*Estratto fornito*:

● ● ● ● ● ● ●

L’elemento paradossale é che, anche se la società si consideri evoluta rispetto ai decenni passati, di fatto le questioni sociali non si sono semplificate, ma al contrario complicate.
L’emancipazione femminile solo sulla carta, con disparità salariale e lavorativa, affiancata alla scarsa presenza di politiche sociali, di fatto porta spesso l’uomo a dover essere ancora quello che deve portare i soldi a casa, colui che a livello emotivo e materiale deve assicurare comunque un tetto sulla testa a tutti: partner, figli e genitori anziani compresi.
Per come è la società italiana attuale, l’uomo, sebbene affiancato da una donna più forte rispetto al passato, socialmente ci si aspetta ancora che in totale solitudine e dando per scontato che sia nato imparato, “faccia l’uomo” sempre e comunque.
Sull’onda di queste riflessioni, consapevole di quale sia la posizione femminile ancora in estrema lotta per il proprio ruolo implicitamente subalterno, mi è sorto un dubbio: ma gli uomini, di tutto questo, cosa pensano? Si dà per scontato che essere i capi (famiglia) sia un privilegio e piaccia tutti, ma è davvero così? I ragazzi di oggi, percepiscono le pressioni sociali? E come le vivono?
Incuriosita da tali quesiti, servendomi dei social e di qualche intervista diretta, ho chiesto ad un gruppo di 4 ragazzi tra i 30 e i 38 anni, proveniente da diverse realtà regionali e lavorative, di dirmi liberamente cosa pensasse delle pressioni sociali contemporanee e come le vivesse.

Gli uomini sentono le pressioni sociali?

● ● ● ● ● ● ●

Elenco di origine
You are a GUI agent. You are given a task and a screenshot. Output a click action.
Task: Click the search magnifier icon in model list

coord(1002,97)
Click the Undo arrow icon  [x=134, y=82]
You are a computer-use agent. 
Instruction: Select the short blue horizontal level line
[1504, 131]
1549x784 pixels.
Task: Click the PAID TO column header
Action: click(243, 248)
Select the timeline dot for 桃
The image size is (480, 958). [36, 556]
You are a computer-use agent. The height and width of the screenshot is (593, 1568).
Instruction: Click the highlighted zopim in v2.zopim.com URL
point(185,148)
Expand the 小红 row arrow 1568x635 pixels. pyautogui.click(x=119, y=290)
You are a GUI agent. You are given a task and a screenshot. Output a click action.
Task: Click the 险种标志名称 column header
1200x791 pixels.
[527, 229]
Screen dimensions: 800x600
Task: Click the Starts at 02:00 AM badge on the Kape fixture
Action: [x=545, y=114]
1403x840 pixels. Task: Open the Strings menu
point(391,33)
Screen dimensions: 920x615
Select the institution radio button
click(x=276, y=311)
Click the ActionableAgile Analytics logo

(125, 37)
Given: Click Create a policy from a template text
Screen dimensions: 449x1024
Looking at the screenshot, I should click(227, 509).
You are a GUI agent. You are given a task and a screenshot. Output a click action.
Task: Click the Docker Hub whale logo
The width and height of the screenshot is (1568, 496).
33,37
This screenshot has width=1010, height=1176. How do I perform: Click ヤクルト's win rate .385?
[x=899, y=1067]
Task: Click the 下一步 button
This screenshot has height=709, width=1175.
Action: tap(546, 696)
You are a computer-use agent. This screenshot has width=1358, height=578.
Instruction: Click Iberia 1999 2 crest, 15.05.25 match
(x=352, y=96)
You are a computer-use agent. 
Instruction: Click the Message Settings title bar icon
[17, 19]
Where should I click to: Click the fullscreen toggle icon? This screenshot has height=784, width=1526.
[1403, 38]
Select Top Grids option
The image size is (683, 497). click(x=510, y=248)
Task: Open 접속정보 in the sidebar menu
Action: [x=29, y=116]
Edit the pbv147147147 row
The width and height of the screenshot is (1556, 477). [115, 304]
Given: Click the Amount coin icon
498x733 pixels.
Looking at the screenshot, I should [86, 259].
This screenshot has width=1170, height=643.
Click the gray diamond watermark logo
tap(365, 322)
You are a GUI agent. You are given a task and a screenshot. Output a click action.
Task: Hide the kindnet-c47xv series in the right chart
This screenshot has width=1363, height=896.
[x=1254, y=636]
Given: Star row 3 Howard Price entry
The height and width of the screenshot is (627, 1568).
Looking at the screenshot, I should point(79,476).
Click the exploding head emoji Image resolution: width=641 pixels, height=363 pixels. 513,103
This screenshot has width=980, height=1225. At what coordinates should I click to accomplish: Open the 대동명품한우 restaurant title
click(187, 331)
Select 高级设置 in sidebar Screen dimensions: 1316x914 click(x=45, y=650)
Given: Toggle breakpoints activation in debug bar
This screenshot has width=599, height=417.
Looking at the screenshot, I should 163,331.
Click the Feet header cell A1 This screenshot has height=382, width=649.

● ● ● ● ● ● ●

*Compiti richiesti*:
A) Estragga dall'estratto sulle pressioni sociali vissute dagli uomini il passo che inizia con "Sull’onda di queste" e termina con "sentono le pressioni sociali?", senza apportare alcuna modifica.
B) Riporti in una lista numerata le righe dell'elenco che iniziano con quella contenente "This screenshot has width=1010, height=1176." e terminano con la fine dell'elenco stesso, estremi inclusi. Tralasci le righe vuote.

*Risposte*:
A)
Sull’onda di queste riflessioni, consapevole di quale sia la posizione femminile ancora in estrema lotta per il proprio ruolo implicitamente subalterno, mi è sorto un dubbio: ma gli uomini, di tutto questo, cosa pensano? Si dà per scontato che essere i capi (famiglia) sia un privilegio e piaccia tutti, ma è davvero così? I ragazzi di oggi, percepiscono le pressioni sociali? E come le vivono?
Incuriosita da tali quesiti, servendomi dei social e di qualche intervista diretta, ho chiesto ad un gruppo di 4 ragazzi tra i 30 e i 38 anni, proveniente da diverse realtà regionali e lavorative, di dirmi liberamente cosa pensasse delle pressioni sociali contemporanee e come le vivesse.

Gli uomini sentono le pressioni sociali?

B)
1. This screenshot has width=1010, height=1176. How do I perform: Click ヤクルト's win rate .385?
2. [x=899, y=1067]
3. Task: Click the 下一步 button
4. This screenshot has height=709, width=1175.
5. Action: tap(546, 696)
6. You are a computer-use agent. This screenshot has width=1358, height=578.
7. Instruction: Click Iberia 1999 2 crest, 15.05.25 match
8. (x=352, y=96)
9. You are a computer-use agent. 
10. Instruction: Click the Message Settings title bar icon
11. [17, 19]
12. Where should I click to: Click the fullscreen toggle icon? This screenshot has height=784, width=1526.
13. [1403, 38]
14. Select Top Grids option
15. The image size is (683, 497). click(x=510, y=248)
16. Task: Open 접속정보 in the sidebar menu
17. Action: [x=29, y=116]
18. Edit the pbv147147147 row
19. The width and height of the screenshot is (1556, 477). [115, 304]
20. Given: Click the Amount coin icon
21. 498x733 pixels.
22. Looking at the screenshot, I should [86, 259].
23. This screenshot has width=1170, height=643.
24. Click the gray diamond watermark logo
25. tap(365, 322)
26. You are a GUI agent. You are given a task and a screenshot. Output a click action.
27. Task: Hide the kindnet-c47xv series in the right chart
28. This screenshot has width=1363, height=896.
29. [x=1254, y=636]
30. Given: Star row 3 Howard Price entry
31. The height and width of the screenshot is (627, 1568).
32. Looking at the screenshot, I should point(79,476).
33. Click the exploding head emoji Image resolution: width=641 pixels, height=363 pixels. 513,103
34. This screenshot has width=980, height=1225. At what coordinates should I click to accomplish: Open the 대동명품한우 restaurant title
35. click(187, 331)
36. Select 高级设置 in sidebar Screen dimensions: 1316x914 click(x=45, y=650)
37. Given: Toggle breakpoints activation in debug bar
38. This screenshot has width=599, height=417.
39. Looking at the screenshot, I should 163,331.
40. Click the Feet header cell A1 This screenshot has height=382, width=649.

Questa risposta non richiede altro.